== Your task ==
Among the entries below, find every line that contains the string "beside", then copy it.

== Input records ==
=== Begin Enclosure ===

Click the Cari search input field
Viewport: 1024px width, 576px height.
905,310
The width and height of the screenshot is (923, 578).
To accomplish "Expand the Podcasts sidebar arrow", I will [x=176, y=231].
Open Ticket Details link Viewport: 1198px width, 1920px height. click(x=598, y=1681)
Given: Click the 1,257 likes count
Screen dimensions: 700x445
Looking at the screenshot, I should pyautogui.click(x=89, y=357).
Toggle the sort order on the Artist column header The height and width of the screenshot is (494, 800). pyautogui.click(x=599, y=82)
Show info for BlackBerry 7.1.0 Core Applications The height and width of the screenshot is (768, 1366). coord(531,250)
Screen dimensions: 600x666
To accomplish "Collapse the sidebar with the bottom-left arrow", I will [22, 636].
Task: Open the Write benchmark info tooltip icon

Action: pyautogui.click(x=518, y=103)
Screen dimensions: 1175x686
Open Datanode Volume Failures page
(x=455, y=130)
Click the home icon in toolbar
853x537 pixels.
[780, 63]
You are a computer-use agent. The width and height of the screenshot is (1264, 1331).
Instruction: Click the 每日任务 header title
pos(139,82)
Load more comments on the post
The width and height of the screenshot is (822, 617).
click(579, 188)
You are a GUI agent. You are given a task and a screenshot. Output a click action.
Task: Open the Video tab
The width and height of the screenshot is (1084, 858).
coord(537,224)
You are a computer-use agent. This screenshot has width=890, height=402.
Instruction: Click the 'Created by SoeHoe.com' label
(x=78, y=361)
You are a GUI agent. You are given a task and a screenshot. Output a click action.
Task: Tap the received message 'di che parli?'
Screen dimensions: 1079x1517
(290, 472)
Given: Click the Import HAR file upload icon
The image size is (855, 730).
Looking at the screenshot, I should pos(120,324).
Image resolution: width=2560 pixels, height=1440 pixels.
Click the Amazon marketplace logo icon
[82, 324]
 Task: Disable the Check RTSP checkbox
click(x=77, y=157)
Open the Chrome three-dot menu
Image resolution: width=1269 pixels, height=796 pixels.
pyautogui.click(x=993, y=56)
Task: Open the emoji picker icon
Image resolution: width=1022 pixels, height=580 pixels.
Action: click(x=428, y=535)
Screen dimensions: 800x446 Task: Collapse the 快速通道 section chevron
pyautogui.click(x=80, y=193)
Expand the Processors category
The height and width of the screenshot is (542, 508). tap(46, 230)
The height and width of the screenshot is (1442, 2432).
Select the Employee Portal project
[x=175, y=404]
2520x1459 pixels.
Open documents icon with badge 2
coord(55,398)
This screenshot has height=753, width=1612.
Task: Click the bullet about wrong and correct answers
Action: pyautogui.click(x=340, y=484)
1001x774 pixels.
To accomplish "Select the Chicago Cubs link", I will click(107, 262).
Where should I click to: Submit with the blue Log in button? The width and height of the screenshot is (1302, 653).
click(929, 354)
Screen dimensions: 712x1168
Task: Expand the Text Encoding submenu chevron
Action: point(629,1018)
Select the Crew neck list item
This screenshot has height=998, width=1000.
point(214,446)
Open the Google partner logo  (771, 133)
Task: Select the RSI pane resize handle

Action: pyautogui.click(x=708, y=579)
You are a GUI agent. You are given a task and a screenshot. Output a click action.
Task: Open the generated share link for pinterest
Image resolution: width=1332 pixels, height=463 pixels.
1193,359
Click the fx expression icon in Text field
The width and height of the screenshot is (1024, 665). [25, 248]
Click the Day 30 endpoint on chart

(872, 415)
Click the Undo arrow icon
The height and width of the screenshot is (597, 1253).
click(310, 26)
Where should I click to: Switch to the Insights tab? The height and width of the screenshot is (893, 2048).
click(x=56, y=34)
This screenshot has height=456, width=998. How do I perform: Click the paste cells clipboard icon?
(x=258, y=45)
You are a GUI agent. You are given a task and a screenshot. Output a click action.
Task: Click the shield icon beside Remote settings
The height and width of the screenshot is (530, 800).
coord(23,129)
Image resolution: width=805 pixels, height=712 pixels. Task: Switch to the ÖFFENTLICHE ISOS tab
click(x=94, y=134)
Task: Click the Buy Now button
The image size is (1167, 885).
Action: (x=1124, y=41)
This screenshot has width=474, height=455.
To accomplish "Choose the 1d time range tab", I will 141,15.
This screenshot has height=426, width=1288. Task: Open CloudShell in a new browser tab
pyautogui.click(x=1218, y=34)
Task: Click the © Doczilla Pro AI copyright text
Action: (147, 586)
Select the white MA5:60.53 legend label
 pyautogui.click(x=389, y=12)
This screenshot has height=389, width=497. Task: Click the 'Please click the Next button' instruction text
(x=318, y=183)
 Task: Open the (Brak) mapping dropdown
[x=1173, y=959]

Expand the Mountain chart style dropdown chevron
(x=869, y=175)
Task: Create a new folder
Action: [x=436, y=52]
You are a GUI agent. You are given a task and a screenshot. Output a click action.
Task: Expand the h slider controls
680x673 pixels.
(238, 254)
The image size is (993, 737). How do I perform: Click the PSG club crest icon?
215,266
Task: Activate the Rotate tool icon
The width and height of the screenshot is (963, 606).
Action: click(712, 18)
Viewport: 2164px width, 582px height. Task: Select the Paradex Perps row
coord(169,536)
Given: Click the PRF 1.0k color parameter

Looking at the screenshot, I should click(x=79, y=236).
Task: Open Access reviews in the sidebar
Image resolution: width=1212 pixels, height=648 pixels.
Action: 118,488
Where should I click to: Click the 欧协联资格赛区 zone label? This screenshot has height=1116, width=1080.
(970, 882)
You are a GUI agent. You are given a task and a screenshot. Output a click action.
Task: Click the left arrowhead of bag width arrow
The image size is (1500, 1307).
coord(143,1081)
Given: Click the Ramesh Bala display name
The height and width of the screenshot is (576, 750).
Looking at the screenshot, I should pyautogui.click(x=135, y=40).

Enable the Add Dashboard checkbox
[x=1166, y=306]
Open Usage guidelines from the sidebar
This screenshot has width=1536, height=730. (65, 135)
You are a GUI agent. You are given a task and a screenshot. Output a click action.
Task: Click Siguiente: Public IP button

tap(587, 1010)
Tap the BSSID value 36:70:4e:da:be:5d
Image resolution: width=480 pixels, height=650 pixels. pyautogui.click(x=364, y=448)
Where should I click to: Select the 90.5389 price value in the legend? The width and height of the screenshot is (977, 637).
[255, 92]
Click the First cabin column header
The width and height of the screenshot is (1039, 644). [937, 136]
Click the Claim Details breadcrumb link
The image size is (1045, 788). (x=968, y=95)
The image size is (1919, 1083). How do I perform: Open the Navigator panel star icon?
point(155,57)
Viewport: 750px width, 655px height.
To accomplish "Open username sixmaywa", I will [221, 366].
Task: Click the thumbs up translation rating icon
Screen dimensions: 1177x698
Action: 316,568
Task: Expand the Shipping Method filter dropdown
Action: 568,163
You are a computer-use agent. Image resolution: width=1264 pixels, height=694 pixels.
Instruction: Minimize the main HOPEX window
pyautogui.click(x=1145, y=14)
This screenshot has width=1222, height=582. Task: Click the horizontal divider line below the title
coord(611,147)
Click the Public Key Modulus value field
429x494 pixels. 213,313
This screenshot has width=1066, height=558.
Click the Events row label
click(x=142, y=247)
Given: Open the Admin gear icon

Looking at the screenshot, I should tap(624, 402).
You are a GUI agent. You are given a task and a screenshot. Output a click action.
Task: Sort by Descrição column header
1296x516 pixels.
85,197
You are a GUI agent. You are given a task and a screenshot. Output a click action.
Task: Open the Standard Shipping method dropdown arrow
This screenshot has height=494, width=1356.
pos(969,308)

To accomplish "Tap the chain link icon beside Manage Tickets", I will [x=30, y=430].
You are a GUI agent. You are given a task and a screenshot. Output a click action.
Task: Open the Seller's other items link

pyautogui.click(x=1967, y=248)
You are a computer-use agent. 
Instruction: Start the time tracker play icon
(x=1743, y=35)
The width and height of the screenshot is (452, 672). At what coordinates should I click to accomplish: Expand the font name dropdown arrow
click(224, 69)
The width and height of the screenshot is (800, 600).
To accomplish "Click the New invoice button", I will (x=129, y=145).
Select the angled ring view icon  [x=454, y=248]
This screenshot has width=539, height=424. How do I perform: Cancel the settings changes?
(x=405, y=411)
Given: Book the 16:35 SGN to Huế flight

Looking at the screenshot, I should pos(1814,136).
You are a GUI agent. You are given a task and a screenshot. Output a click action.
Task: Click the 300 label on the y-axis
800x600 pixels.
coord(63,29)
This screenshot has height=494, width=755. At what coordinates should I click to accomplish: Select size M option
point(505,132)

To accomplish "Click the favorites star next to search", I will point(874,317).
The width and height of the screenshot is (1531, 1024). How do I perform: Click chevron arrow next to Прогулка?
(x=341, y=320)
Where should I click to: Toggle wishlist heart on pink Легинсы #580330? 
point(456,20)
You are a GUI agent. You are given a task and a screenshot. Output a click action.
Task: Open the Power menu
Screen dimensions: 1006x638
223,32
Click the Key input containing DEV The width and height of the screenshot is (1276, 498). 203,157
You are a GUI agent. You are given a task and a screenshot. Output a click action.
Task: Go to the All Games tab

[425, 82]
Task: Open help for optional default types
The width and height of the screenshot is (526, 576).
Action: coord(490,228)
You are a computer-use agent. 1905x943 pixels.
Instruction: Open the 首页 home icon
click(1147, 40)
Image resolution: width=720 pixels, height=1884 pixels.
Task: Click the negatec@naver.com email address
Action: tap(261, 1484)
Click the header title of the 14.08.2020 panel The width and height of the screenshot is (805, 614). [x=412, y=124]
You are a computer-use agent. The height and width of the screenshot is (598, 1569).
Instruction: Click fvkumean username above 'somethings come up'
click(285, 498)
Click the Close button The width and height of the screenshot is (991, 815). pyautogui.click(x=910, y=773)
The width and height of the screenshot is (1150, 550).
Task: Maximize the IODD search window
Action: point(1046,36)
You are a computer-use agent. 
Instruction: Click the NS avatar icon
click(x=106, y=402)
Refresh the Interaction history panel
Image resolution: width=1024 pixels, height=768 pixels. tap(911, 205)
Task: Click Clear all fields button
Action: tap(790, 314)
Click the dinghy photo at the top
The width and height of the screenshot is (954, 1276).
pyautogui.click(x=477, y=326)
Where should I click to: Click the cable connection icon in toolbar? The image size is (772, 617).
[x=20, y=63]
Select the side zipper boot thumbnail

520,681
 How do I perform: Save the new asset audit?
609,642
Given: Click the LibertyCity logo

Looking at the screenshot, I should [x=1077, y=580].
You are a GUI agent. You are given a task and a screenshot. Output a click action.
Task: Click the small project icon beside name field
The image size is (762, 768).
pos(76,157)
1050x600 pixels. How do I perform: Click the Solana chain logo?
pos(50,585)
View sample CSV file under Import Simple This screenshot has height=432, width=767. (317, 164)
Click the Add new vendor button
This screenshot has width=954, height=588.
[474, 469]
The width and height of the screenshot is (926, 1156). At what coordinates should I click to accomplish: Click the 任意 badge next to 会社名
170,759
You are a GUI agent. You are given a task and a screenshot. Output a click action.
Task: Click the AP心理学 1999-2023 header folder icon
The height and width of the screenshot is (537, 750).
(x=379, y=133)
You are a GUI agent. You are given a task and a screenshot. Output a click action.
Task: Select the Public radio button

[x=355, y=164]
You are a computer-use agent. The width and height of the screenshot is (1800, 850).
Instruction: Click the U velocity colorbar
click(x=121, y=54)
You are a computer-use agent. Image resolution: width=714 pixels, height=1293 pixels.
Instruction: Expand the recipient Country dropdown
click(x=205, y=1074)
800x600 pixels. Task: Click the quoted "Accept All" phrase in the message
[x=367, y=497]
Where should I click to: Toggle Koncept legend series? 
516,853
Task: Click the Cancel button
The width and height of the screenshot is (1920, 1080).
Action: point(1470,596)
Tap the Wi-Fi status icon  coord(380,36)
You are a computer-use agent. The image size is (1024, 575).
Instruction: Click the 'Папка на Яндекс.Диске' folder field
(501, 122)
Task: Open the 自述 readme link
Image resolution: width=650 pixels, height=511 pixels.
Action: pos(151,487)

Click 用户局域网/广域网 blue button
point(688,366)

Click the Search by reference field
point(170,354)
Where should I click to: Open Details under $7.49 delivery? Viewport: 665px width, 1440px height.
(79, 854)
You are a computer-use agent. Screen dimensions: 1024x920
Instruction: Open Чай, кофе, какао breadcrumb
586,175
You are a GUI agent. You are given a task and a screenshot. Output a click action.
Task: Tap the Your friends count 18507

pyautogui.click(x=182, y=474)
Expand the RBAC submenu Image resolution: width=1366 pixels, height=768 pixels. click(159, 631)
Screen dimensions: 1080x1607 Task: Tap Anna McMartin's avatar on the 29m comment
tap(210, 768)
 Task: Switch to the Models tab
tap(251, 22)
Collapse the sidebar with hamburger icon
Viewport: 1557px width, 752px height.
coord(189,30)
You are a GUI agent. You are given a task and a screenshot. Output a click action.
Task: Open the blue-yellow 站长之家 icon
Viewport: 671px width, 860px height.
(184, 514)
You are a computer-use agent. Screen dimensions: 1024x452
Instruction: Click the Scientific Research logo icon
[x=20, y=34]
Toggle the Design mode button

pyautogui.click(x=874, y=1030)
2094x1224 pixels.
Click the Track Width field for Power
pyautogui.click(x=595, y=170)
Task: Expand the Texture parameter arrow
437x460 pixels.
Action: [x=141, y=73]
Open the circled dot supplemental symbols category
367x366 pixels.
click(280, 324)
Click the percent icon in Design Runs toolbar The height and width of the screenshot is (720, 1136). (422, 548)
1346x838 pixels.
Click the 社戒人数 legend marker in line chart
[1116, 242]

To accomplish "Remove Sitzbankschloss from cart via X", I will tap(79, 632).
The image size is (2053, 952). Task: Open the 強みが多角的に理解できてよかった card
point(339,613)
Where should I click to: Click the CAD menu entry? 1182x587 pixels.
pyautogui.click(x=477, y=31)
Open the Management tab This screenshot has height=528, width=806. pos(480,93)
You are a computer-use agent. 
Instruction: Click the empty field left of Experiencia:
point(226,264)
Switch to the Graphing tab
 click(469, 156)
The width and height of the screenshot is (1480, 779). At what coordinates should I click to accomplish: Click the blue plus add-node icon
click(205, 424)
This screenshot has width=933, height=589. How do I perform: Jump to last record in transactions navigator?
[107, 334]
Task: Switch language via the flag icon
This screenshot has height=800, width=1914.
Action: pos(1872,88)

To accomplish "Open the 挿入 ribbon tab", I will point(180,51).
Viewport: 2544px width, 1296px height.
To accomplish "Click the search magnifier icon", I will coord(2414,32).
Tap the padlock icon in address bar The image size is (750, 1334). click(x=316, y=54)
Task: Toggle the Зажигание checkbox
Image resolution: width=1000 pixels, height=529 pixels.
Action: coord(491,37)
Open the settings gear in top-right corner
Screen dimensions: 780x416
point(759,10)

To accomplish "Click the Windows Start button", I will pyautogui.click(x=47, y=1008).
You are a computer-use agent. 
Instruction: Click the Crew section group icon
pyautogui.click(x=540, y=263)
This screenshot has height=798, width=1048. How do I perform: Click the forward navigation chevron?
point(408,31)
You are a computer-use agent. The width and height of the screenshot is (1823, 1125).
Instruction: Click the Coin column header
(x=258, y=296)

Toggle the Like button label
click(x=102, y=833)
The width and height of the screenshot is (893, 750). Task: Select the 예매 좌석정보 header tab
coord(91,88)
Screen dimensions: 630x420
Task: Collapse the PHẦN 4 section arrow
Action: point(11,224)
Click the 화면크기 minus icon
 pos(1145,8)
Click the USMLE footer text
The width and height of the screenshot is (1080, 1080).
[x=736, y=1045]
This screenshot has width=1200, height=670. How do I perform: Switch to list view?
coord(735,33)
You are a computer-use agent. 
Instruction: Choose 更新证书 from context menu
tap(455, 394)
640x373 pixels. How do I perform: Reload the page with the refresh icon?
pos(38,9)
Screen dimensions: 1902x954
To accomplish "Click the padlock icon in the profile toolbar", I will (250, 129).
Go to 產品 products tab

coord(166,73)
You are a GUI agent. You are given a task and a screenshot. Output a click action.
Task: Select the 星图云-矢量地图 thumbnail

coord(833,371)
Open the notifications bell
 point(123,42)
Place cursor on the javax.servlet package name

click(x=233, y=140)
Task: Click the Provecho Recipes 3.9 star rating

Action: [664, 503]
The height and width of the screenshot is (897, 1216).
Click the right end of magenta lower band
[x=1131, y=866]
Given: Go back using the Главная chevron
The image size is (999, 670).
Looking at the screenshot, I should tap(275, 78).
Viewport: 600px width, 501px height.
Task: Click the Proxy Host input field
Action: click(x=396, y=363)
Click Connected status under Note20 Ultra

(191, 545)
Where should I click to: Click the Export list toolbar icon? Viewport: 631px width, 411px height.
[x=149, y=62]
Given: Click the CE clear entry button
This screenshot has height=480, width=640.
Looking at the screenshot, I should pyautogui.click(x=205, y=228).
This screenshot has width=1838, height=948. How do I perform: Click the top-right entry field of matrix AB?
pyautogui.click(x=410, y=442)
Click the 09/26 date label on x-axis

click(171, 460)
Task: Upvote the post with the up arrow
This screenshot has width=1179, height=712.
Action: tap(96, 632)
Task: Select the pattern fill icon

=== End Enclosure ===

== Problem solution ==
Task: Click the shield icon beside Remote settings
To accomplish "Tap the chain link icon beside Manage Tickets", I will [x=30, y=430].
Task: Click the small project icon beside name field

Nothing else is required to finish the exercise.